Manteca municipal staff — following up on inquiries made by homeless advocates — has clarified that the city’s general plan allows emergency shelters in the general commercial zone. Although the zoning ordinance doesn’t make such a reference, the housing element of the general plan does.
Community Development Director Frederic Clark noted the zoning code specifically states where there is an inconsistency between the general plan and the zoning code, the general plan prevails. Clark added the city will move to correct the zoning code so it complies with the general plan.
State law passed in 2007 required that all jurisdictions identify at least one zone where emergency shelters are allowed “by right” without the need of a conditional use permit.
That means if a group secured an existing building no entitlement other than a building permit for any needed modifications would be required. If it was vacant property, a site plan would be required that met city codes. However, the city could not deny the use of property for a homeless shelter.

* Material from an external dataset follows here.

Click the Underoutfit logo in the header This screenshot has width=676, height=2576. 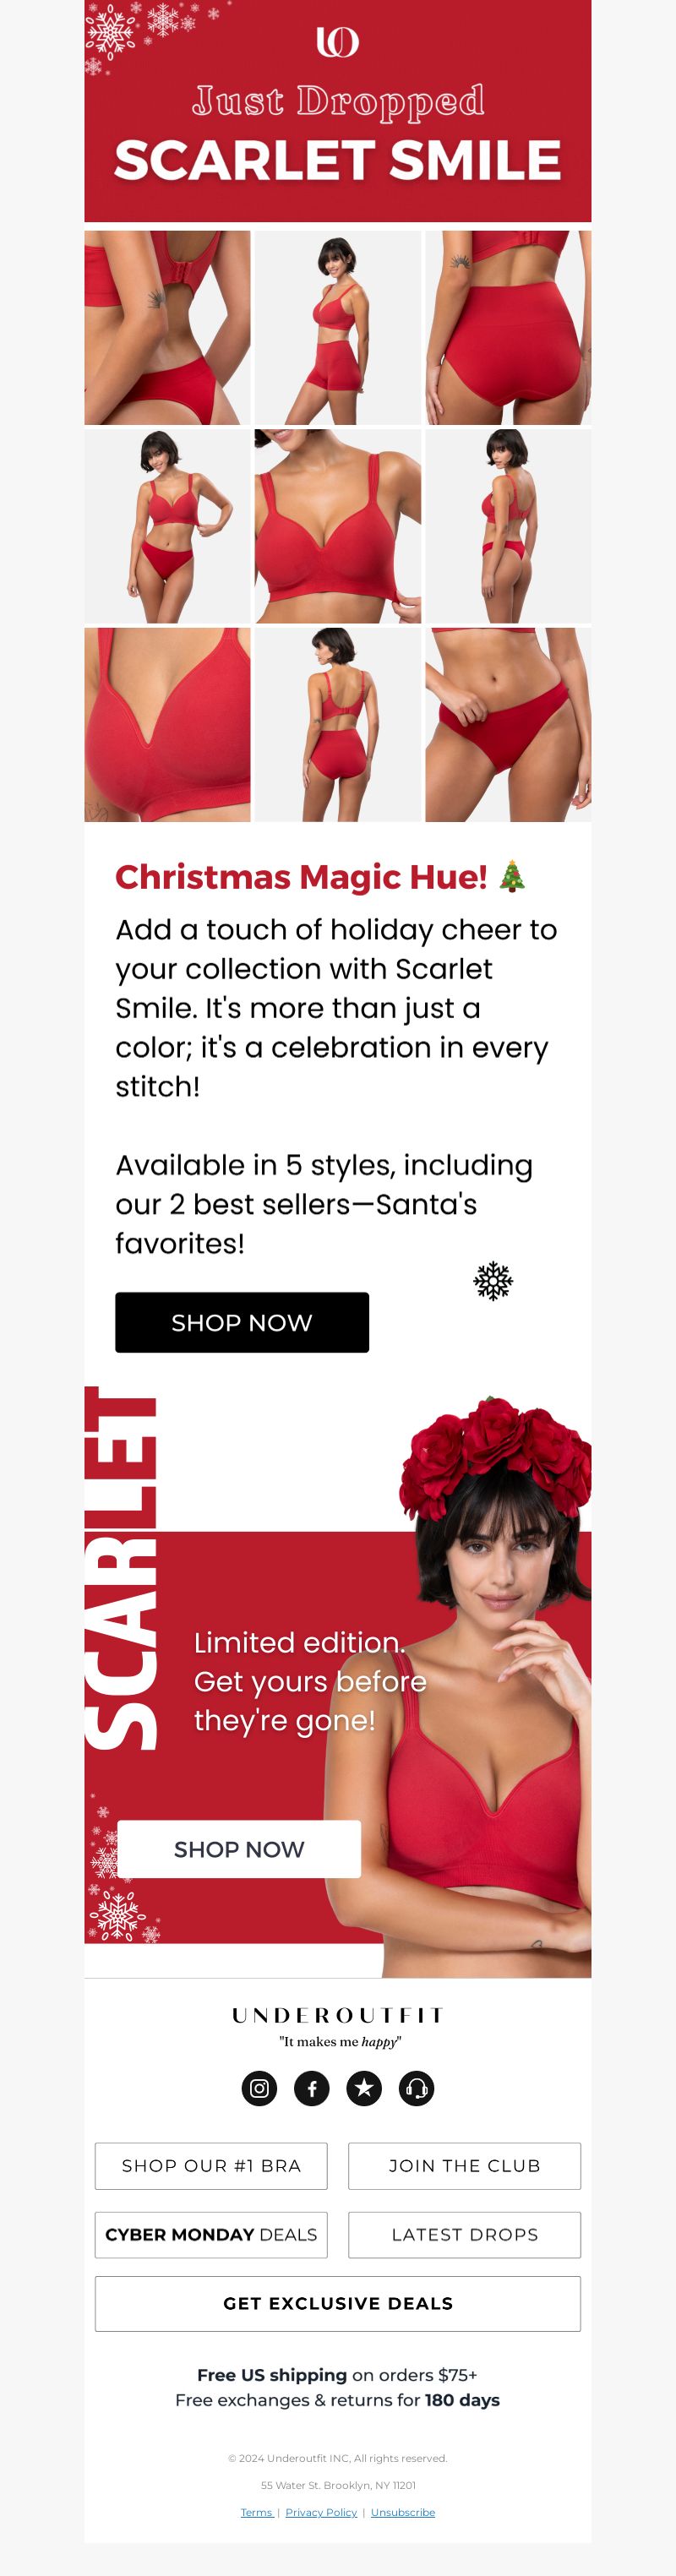(337, 42)
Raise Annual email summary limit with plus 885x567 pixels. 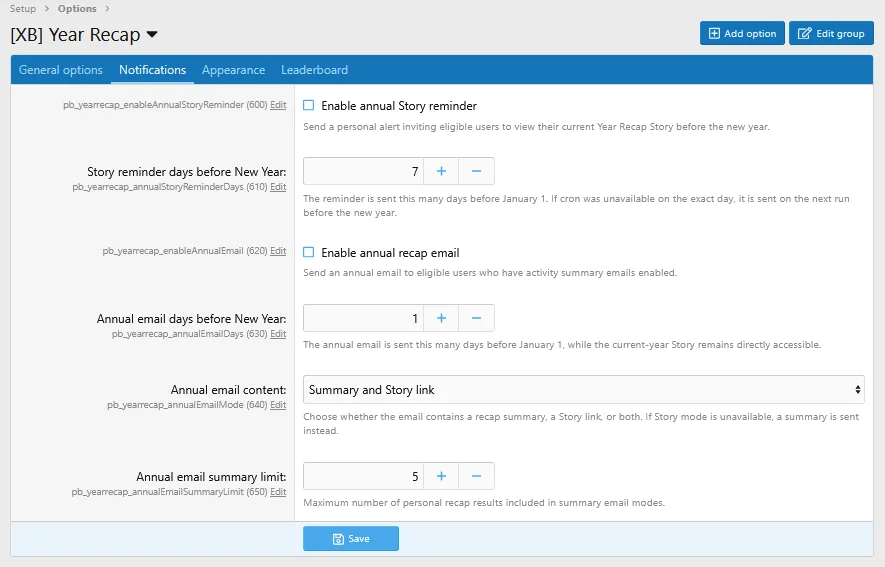point(441,476)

The city’s current two shelters — Raymus House on Union Road and HOPE Family Shelter on West Yosemite Avenue — are in multi-family zones and were allowed by use permit.
HOPE Family Shelter secured the apartment building at 600 W. Yosemite Avenue that was originally built as a hospital in the 1920s. Originally they had looked at a location on Lincoln Street in the early 1990s but neighborhood opposition blocked those plans.
The city has an abundance of general commercial. Much of it is along the south side of the 120 Bypass and developed commercial centers such as Spreckels Park and Stadium Retail Center as well as the Wal-Mart portion of the Mission Ridge Shopping Center. There is also general commercial north of Yosemite Avenue between Cottage Avenue and a point just west of Austin Road. Additional general commercial can be found around the Lathrop Road interchange and on the southeast corner of Airport Way and Louise Avenue as well as across from the Civic Center. In all of those cases the property is in high value areas making it cost prohibitive in all likelihood to opening a shelter in an existing building or constructing one.
The most likely general commercial candidates for shelters should a group pursue one would be along Oak Street south of downtown, the Moffat Boulevard corridor between Main Street and Powers Avenue, or the intersection of Airport Way and Yosemite Avenue.